After a miscarriage and having concerns about my age and mental health, it was half-way through my pregnancy with Gracie that I began to trust that maybe Peanut was to become a healthy baby. I began to keep a pregnancy journal that I might give to my daughter when she’s older.
When I started my journal, my relationship was rocky and I was filled with the responsibility of raising a new vulnerable life alone.
I’m not religious but I do have a sense of spirituality. I felt so tiny, so remarkably out of control about what was happening and I begged to whatever higher power might be there (that I’m not even sure I believe in, but call God in any case) to help me take care of this new human growing in my belly.
It’s also a promise to my unborn baby that I will do all that I am able to do to spare it from my fate.
1 February 20—
I have a baby on board! 20 weeks tomorrow! The little darling’s legs were close together so we can’t be sure of Peanut’s sex. The sonographer thinks a boy. Nearly halfway through and I feel thuds in my belly, occasional and light. I can’t believe the miracle occurring inside me. I am patiently waiting for the day God welcomes another gorgeous and pure soul onto this earth. I pray for Peanut to have a healthy and happy life. I want Peanut to always be assured of my love. But never contained by it. To know that my love wants my darling baby to fly, to flourish or stay and grow and that, however, it wants to live its life is what I want it to do, with my love and blessing.
Oh, how easy it is to say these words now in the quiet and naïve state of pre-motherhood. Pre dealing with pooey nappies, sleepless nights, tantrums, fevers, sicknesses, crawling and exploring, the endless array of dangers presented by our ever complex and expanding world of possibilities.
But tonight in the tranquillity of a cooler summer evening I think of my baby, safely ensconced inside me, wrapped in my body’s protective layers, giving it nourishment and life, and I wait with patient anticipation for the perfect gift. A long, yearned for joy that I will selfishly enjoy, watching dependency grow into resilience, confidence and an adult independent who will fly the next in their own good time, hoping that a firm foundation has been established.

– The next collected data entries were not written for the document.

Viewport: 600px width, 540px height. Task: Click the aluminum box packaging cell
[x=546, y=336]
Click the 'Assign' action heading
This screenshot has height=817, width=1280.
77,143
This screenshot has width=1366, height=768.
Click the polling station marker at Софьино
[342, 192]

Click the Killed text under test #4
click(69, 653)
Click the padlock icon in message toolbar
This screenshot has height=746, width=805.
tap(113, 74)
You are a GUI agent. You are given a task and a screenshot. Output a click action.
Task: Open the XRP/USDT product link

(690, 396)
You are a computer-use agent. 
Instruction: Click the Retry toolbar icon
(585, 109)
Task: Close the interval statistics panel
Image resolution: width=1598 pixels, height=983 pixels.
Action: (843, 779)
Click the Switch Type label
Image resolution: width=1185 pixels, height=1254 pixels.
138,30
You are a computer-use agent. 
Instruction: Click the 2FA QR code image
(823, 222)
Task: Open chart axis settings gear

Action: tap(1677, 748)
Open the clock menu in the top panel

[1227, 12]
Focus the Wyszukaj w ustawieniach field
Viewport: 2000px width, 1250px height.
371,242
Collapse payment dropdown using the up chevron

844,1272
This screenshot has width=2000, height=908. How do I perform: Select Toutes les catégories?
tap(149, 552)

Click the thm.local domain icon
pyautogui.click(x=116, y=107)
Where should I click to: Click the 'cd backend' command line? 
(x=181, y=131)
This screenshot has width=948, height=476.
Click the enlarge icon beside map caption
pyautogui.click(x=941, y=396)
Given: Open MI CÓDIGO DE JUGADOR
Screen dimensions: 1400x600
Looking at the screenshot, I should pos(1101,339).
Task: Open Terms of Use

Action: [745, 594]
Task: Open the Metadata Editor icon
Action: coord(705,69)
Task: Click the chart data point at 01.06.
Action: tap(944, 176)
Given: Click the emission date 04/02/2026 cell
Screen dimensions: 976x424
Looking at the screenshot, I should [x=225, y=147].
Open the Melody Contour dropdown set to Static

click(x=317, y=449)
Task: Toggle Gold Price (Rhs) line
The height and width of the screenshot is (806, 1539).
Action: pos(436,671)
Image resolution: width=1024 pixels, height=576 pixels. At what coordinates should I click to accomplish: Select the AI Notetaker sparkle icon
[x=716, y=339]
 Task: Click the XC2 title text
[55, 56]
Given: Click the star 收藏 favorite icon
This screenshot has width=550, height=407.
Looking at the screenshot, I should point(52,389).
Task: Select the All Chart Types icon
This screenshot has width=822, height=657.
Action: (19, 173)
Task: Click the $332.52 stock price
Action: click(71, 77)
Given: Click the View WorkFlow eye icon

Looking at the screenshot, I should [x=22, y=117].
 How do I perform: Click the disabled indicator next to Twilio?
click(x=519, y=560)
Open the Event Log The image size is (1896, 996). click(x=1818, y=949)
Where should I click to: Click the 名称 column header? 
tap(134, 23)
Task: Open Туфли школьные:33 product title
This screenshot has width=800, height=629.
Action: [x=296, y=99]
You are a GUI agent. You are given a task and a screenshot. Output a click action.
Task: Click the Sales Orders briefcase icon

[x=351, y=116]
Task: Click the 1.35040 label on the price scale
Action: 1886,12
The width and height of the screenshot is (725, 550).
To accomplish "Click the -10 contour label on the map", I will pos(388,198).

Tonight all fear of failure, all fear of hereditary hell erased.
Tonight there is dancing, singing and hymns in praise of the wonder of such a human miracle.That little unborn life that has already captured my heart!
Tonight I will be the perfect mother. The perfect family. The perfect environment.
Because whatever happens little one will not be plagued by the horrors of its forebears. Not the grieving and pain and loss and hatred of war. Not the terror and despair of insanity. No, but stronger, wiser, freer.
I’ll tell you your history is a strength, not a failure.
This is what I want for you, my child.
And tomorrow. I will try! And tomorrow…. I will be in raptures as your tiny fingers enclose on one of mine. I will adore seeing when first your eyes open. I will tend your wounds, but not too tenderly, I will remind you that It will all be forgotten by the time you finish school . I’ll read to you – and you will read to me. We’ll explore the world, the universe and the backyard.
Your family and friends will never let you feel alone. Although at times in the world it is inevitable that you will. But you will have the resilience and the tenacity to continue with energy and excitement.
I want you to be you. Perfectly you. And I am so excited to see who that will be. I love you before I see you. I love you infinitely and will love you infinitely more at first sight. And that will continue to be so.
And tomorrow too, it will mean tears. It will be scary. It will mean, as I read a quote somewhere, that my heart will always be external to me.
I vow I will be strong for you. I will not succumb. I won’t always be right, but your true, genuine and sustained happiness will always be central to my actions. And I hope God and the blessed angels will be guiding you despite my best efforts.
My life was hectic while I was pregnant with constant fighting with my partner and feeling less stable, more emotional because of the tablets I had been prescribed for a safer pregnancy.
But there is another part that comes through the journal entry: I am absolutely euphoric with the joy of bringing new life into the world. Nothing tainted my pregnancy experience. I did pregnancy yoga where I met others on their journey toward motherhood. I had no morning sickness at all. The last month of pregnancy (feeling like a beached whale) was admittedly unpleasant.
You may have guessed from my posts that I usually find myself drawn to the negatives, but birthing a new life felt like such a profound experience I drank the whole experience of pregnancy in. I felt besotted at the beauty of life and at the potential and joy of my little one’s life.
I don’t like to admit it but maybe it was a tiny bit manic…
Pre-motherhood is certainly different to the presence of your own child and the demands, responsibilities and delights these bring.
Surprise, surprise, I’m not the perfect mother. I have lost my temper and on occasion, I’ve had her in front of the TV while I lie in bed fighting my demons.
It’s a struggle for every mum, whether they are in the workforce or not, have a mental illness or not, have a partner or not, rich or poor. If we’re honest we all have moments we’re not proud of, but we do our best.
I keep this prayer and promise to remind me of the joy of anticipation and the inner strength I want for being a mum. I have primarily one job. That’s to be a stable mum who shows her love to her daughter. It’s a good enough goal and one I’m achieving.